The letter was somewhat tongue-in-cheek but it is an accurate reflection of what PHE are saying. Despite their anti-sugar and anti-alcohol stance, they really do seem to want men to consume 900 calories in snacks, alcohol and soft drinks (with women consuming 400 calories of the same. Why do women need to eat the same sized meals as men, but eat half as many snacks? Only PHE knows).

On the face of it, this is odd advice, but as I wrote in a previous post, I suspect that they are teeing up some political activity:

The 400-600-600 'rule' will allow PHE and its army of scolds to name and shame every restaurant portion, takeaway and ready meal that contains more than the government-approved quantity of calories. Individual meals will be portrayed as hazardous per se and will become targets for advertising bans, taxes and reformulation.

Today, Public Health England issued some more eating advice, this time for children's snacks...

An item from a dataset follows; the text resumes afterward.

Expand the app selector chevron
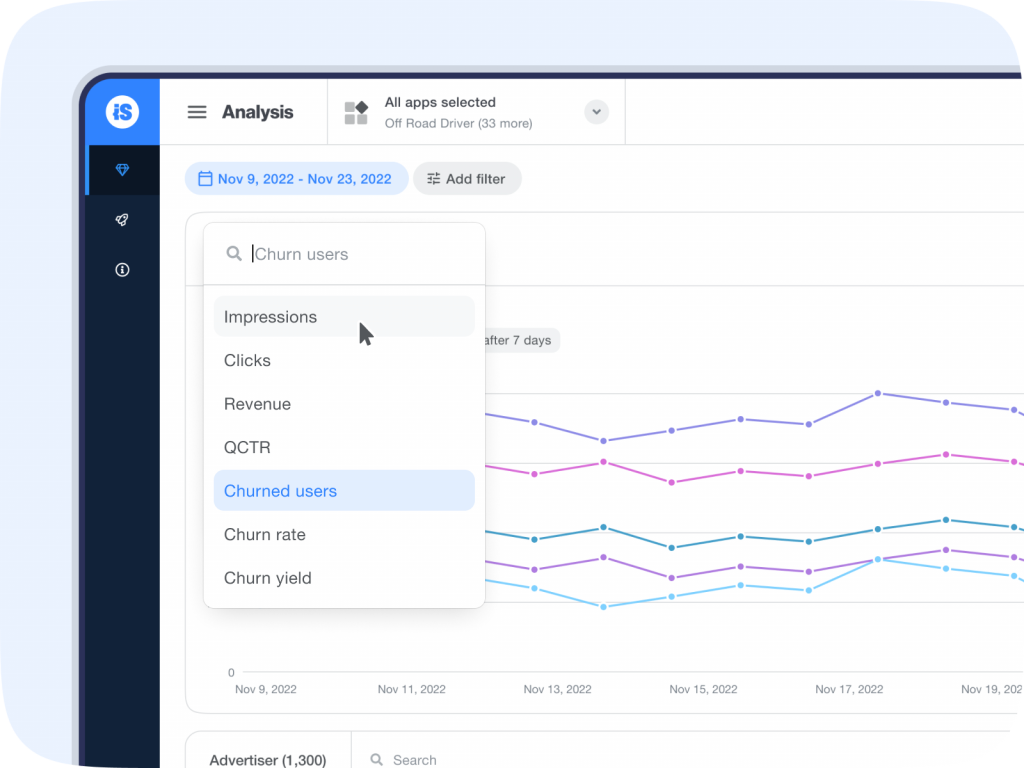Image resolution: width=1024 pixels, height=768 pixels. 596,111
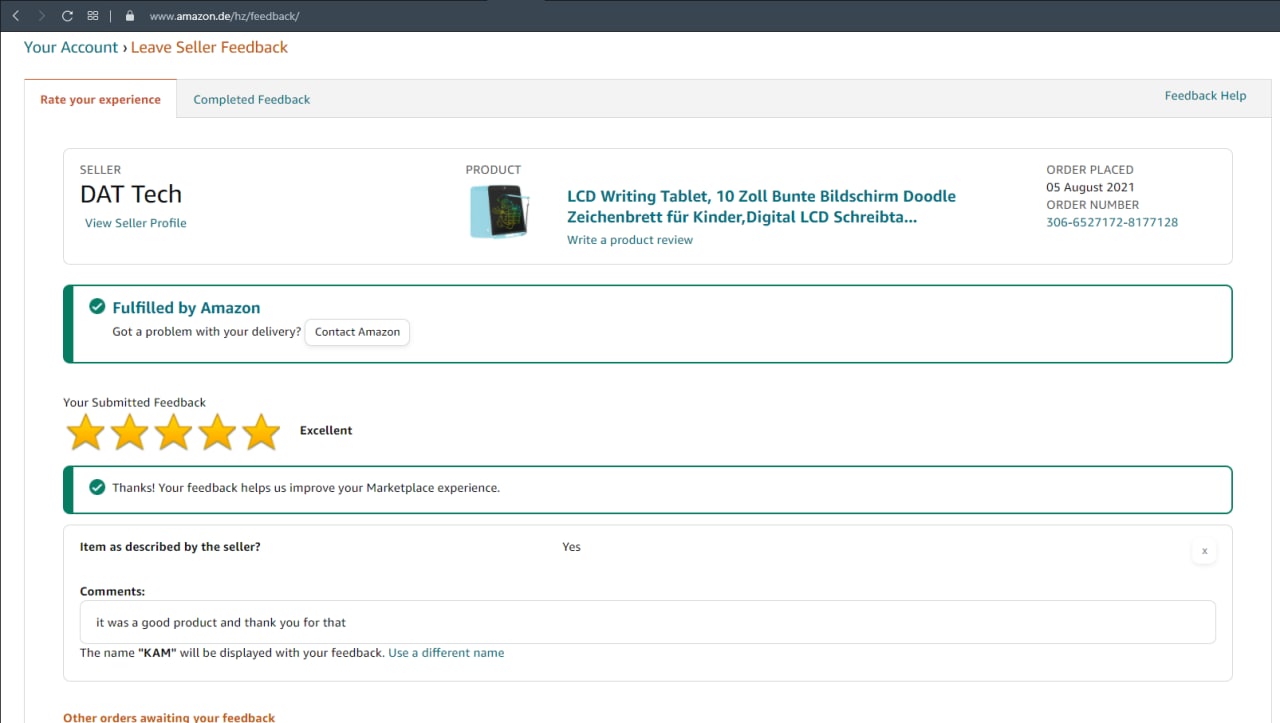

Each year children are consuming almost 400 biscuits; more than 120 cakes, buns and pastries; around 100 portions of sweets; nearly 70 of both chocolate bars and ice creams; washed down with over 150 juice drink pouches and cans of fizzy drink.

So that's just over one biscuit a day, one cake, bun or pastry every three days, two portions of sweets a week, a little more than one chocolate bar or ice cream a week and a soft drink three times a week. Am I alone in thinking that this is not a great deal?

PHE have devised a new rule, which is to not buy any snack containing more than 100 calories for people under the age of 18. So that's most chocolate bars, ice creams, cakes, buns, crisps, nuts and large apples out of the window.

Its chief nutritionist Dr Alison Tedstone said: “We’ve developed a simple rule of thumb to help families move towards healthier snacking… look for 100 calories snacks, two a day max.”

If PHE want to recommend that parents gives their kids healthier snacks, that's fair enough. If they want to advise parents not to give their kids more than a certain number of calories in snacks, there is an argument for issuing such advice.

But they are not doing this. Instead, they are putting an arbitrary limit on the number of calories that should be in each snack. It is an entirely unrealistic limit and has been greeted with derision. And so PHE have already started to backtrack on it somewhat...

PHE’s Orla Hugueniot insisted there was no ban on giving kids snacks but urged parents to use the traffic lights guide on food ­packaging that ­indicates the levels of unhealthy ­products such as sugar, salt and fat.

She added: “It’s a really simple way of bringing down the amount of sugar in children’s diets. We are not saying they can never give children a chocolate or biscuit ever again. But it cannot be a daily occurrence."

Leaving aside the fact that there is nothing wrong with having a biscuit every day and it is none of the government's damn business in the first place, we are once again being given guidelines that have no basis in evidence and that no normal person would want to follow.

The PHE website explicitly says that their new rule is ‘100 calorie snacks, two a day max’, but when pushed on this they say only that giving people under the age of 18 a normal snack should not be 'a daily occurrence'.

It is difficult to believe that the people at PHE, puritanical zealots though they may be, believe in this 'rule of thumb'. It is more likely that they wanted to start the new year with a healthy eating message, but realised that a sensible message of moderation would not be front page news and so invented a ridiculous rule to get attention.

If it was headlines they were after, they certainly got them:

Hooked on publicity, Public Health England have become attention-seeking trolls. This is a good thing. The 'public health' racket does not deserve to be taken seriously, and PHE's behaviour over the festive period should ensure that many people never take them seriously again.

For what it's worth, my own advice is to buy snacks for your children but then eat them yourself. If they complain, blame for government for setting you a quota of 900 snacking calories a day.

* For reasons best known to themselves, the Times' subs changed the 1,600 figure to 1,800 when the letter was published, thereby making it look like I can't count.